Nothing but the lines below from the one holding "Screen dimensions: 1456x819" up to and including the one holding "Where should I" should be copied, exactly and without pictures.

[Opening EXTRACTED RECORDS section]

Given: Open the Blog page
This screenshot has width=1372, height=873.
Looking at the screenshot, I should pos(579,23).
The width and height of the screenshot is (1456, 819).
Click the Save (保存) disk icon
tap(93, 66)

[Closing EXTRACTED RECORDS section]
[Opening EXTRACTED RECORDS section]

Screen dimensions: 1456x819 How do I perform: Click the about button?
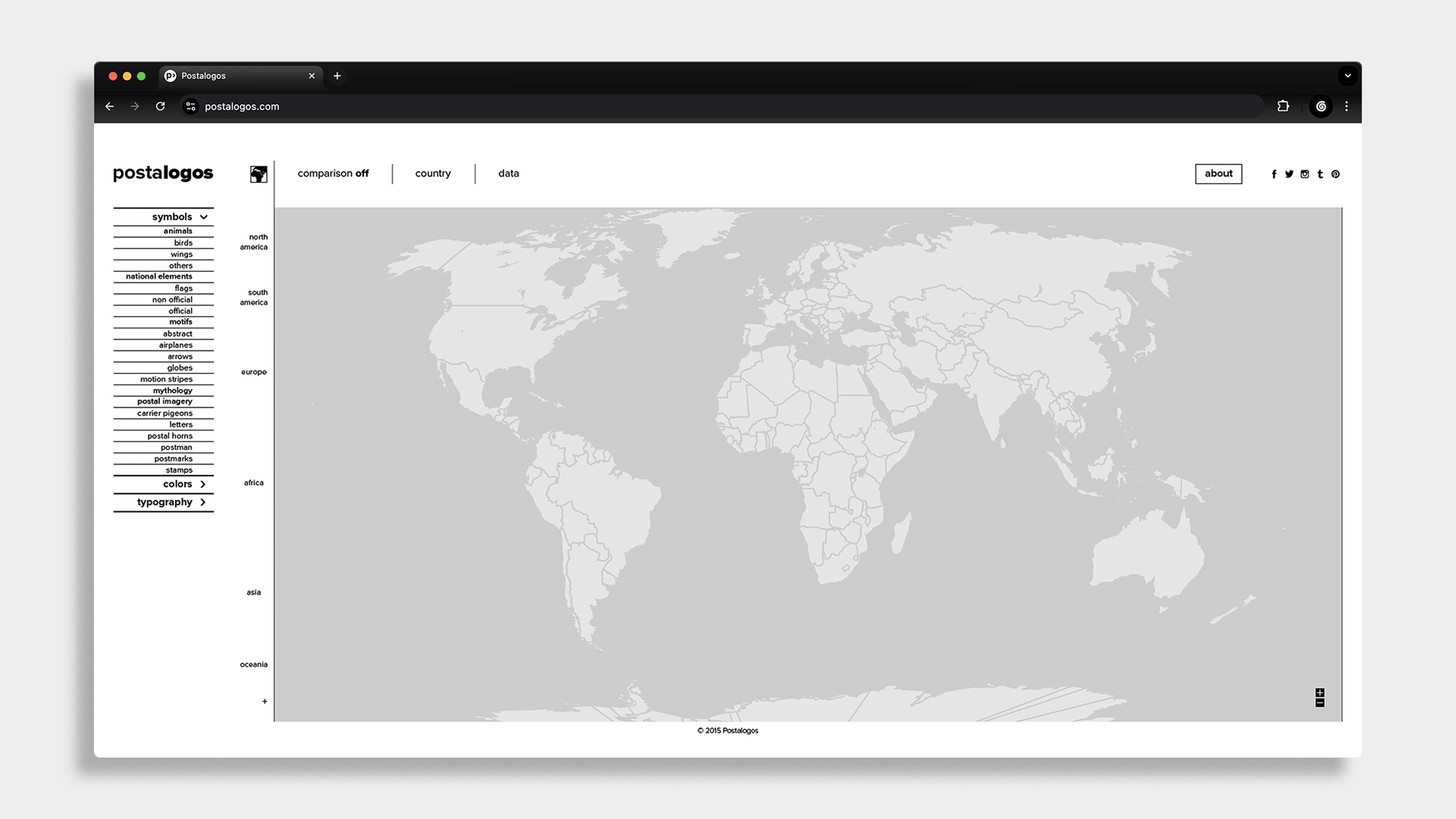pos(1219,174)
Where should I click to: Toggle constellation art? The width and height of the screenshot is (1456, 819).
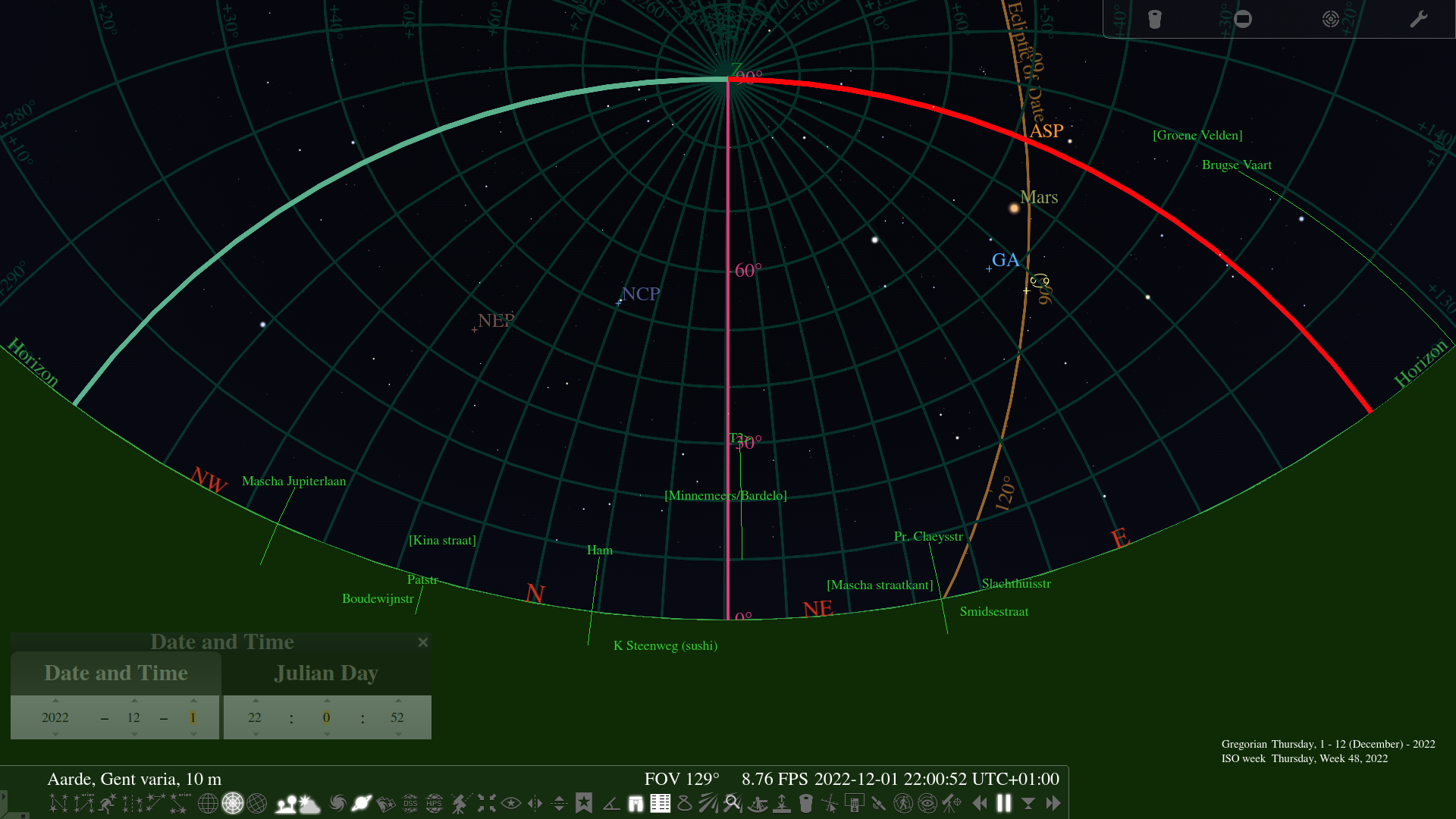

[Closing EXTRACTED RECORDS section]

▶ [THE ANSWER]
Screen dimensions: 1456x819 How do I perform: Click the about button?
pos(1219,174)
Where should I click to: Toggle constellation art? The width and height of the screenshot is (1456, 819).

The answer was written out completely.